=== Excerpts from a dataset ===
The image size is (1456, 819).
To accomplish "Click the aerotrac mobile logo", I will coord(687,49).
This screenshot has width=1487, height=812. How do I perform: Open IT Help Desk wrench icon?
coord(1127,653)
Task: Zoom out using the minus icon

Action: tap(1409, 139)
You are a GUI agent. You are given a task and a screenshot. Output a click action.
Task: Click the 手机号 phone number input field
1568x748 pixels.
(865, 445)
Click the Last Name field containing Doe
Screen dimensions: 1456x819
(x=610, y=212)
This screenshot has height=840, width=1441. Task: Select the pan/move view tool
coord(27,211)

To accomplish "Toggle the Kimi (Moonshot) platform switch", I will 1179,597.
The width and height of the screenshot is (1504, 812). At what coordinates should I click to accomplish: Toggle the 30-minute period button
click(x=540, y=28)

=== Exercise ===
From the first line to the last, copy the records exactly as they appear above.

=== Solution for this problem ===
The image size is (1456, 819).
To accomplish "Click the aerotrac mobile logo", I will coord(687,49).
This screenshot has width=1487, height=812. How do I perform: Open IT Help Desk wrench icon?
coord(1127,653)
Task: Zoom out using the minus icon

Action: tap(1409, 139)
You are a GUI agent. You are given a task and a screenshot. Output a click action.
Task: Click the 手机号 phone number input field
1568x748 pixels.
(865, 445)
Click the Last Name field containing Doe
Screen dimensions: 1456x819
(x=610, y=212)
This screenshot has height=840, width=1441. Task: Select the pan/move view tool
coord(27,211)

To accomplish "Toggle the Kimi (Moonshot) platform switch", I will 1179,597.
The width and height of the screenshot is (1504, 812). At what coordinates should I click to accomplish: Toggle the 30-minute period button
click(x=540, y=28)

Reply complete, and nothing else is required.